La carte mère
Le capitaine Lutarc venait de terminer les formalités douanières. La livraison effectuée, l’équipage du Jack Vance allait enfin pouvoir profiter des plaisirs de la station Mineas de Marune. Jarol Lutarc, fourbu, entra dans la salle de navigation et s’avachit dans son siège préféré, un modèle massant qu’il mit aussitôt en route. Alors qu’il s’extasiait de la douceur des tentacules virtuels du siège, Khadrani, la pilote, s’approcha de lui.
— Capitaine ? Capitaine !
Jarol Lutarc gardait les yeux obstinément fermés.
— Je n’y suis pour personne ! déclara-t-il agacé.
Khadrani, posa alors la main sur son épaule et le secoua d’autorité.

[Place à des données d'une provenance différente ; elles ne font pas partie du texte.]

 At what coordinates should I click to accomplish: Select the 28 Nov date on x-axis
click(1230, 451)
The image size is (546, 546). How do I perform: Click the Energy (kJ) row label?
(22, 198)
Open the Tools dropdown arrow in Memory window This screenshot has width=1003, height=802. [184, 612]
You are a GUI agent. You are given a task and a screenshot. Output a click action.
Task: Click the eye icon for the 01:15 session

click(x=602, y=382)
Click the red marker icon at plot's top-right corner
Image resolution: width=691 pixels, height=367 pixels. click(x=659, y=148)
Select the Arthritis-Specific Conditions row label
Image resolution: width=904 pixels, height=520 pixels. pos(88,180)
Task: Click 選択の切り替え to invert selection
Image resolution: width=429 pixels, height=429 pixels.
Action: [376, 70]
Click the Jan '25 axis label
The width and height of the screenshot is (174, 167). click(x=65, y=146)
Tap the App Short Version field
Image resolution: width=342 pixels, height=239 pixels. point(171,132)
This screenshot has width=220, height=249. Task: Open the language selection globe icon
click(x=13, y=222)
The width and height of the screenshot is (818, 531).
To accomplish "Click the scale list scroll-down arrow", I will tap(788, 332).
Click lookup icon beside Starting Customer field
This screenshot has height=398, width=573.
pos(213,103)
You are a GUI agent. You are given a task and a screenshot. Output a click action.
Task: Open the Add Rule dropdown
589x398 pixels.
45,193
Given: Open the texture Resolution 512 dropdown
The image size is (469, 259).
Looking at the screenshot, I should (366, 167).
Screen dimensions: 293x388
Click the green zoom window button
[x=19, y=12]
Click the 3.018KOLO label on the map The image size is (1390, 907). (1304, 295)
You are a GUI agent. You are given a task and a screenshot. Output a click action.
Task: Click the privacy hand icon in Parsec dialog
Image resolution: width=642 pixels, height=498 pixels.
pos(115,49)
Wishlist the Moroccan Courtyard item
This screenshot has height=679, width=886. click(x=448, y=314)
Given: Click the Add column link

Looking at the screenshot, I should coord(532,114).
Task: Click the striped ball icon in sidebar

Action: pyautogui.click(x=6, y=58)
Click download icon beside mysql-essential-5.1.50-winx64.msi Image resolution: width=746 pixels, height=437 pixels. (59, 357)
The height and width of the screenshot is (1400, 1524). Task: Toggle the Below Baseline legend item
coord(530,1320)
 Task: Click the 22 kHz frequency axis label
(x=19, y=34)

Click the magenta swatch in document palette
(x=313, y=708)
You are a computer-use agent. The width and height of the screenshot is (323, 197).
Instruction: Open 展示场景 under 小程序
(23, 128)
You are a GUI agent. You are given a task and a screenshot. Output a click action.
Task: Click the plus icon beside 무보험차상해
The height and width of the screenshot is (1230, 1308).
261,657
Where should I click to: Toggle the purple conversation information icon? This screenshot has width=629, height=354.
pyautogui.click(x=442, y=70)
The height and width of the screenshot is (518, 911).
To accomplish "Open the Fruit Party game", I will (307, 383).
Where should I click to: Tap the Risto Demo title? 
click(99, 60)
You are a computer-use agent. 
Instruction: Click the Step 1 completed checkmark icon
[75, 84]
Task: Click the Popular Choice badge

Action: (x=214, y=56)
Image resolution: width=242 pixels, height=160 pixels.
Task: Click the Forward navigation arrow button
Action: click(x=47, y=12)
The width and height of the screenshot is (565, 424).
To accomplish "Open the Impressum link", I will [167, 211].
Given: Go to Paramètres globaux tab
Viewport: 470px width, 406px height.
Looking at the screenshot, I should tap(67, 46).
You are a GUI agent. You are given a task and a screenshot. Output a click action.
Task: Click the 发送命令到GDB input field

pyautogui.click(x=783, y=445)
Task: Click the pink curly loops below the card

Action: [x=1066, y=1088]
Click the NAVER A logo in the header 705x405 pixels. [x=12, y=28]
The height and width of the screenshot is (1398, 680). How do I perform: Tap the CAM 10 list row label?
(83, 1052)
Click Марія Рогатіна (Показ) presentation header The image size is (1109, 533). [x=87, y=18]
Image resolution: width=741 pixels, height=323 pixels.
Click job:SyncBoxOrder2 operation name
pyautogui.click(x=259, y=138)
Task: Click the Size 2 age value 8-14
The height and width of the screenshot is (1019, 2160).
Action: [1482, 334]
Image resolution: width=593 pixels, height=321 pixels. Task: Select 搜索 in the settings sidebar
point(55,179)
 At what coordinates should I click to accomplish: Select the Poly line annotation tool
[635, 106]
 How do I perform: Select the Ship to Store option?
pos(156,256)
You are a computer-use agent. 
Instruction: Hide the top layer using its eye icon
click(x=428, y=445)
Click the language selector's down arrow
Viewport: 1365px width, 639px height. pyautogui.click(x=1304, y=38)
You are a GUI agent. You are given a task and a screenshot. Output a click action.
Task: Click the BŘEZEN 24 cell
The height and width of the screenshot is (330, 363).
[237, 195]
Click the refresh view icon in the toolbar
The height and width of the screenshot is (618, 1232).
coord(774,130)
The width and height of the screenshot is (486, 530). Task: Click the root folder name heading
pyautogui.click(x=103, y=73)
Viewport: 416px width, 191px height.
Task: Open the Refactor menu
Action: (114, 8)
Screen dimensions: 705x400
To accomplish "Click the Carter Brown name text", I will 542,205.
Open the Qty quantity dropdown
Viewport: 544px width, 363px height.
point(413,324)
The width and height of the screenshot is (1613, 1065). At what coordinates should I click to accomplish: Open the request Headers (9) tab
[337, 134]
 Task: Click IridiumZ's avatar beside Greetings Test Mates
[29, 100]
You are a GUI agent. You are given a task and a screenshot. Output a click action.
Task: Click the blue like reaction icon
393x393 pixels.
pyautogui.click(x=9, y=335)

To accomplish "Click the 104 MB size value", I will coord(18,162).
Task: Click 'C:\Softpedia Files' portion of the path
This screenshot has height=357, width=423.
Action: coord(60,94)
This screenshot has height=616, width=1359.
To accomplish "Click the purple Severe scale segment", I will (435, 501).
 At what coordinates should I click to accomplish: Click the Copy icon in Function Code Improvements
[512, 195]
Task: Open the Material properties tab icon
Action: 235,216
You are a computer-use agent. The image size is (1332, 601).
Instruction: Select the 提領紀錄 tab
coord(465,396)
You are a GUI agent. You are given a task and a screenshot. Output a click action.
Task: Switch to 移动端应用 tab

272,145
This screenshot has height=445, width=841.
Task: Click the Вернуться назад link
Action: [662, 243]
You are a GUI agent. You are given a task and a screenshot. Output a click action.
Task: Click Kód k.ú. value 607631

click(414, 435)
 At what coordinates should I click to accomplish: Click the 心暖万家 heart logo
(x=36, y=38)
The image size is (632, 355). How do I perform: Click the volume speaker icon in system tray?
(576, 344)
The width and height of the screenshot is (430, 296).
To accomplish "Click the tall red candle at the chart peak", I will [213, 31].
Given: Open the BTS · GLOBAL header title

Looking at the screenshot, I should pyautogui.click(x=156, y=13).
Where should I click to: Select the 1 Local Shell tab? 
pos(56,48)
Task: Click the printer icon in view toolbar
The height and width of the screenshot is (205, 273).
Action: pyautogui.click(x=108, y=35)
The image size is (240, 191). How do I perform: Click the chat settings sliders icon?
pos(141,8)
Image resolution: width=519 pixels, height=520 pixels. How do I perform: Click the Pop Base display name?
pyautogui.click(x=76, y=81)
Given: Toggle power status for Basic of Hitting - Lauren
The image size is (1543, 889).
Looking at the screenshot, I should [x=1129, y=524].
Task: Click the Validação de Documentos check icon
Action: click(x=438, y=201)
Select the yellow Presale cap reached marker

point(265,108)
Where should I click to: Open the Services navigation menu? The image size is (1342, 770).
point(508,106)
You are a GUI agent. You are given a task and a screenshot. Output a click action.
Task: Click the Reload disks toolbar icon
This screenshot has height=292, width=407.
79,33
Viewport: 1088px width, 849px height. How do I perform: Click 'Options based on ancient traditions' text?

Jarol râla, grogna et tenta même de la chasser en levant le bras.
— Jarol, c’est sérieux ! Réveille-toi !
— Quoi ?
Jarol s’était redressé et lui lançait un regard courroucé.
— Regarde !
Khadrani désignait le centre de la pièce.
— Et bien quoi ?
Elle pressa le bouton d’une télécommande et la carte mère afficha en trois dimensions les principales étoiles navigables de l’espace fédéral, ainsi que ses routes stellaires à grande vitesse et ses stations radio supra-luminiques.
Jarol examina l’ensemble et murmura :
— Un bug ? Je ne vois rien d’anormal. Une mise à jour ?
— Tu brûles ! Cherche encore !
— Ah non, je déteste les devinettes !
Jarol s’était levé et promenait son grand corps maigre autour de la carte. À l’aide de quelques gestes, il la fit pivoter et procéda à quelques zooms. Soudain, il tituba, choqué et partit en arrière. Il regardait avec de grands yeux ronds l’impossible nouveauté. Longtemps, il resta sans voix. Il désignait un point de l’univers à la navigatrice, lui demandant du regard de mettre des mots sur l’indicible.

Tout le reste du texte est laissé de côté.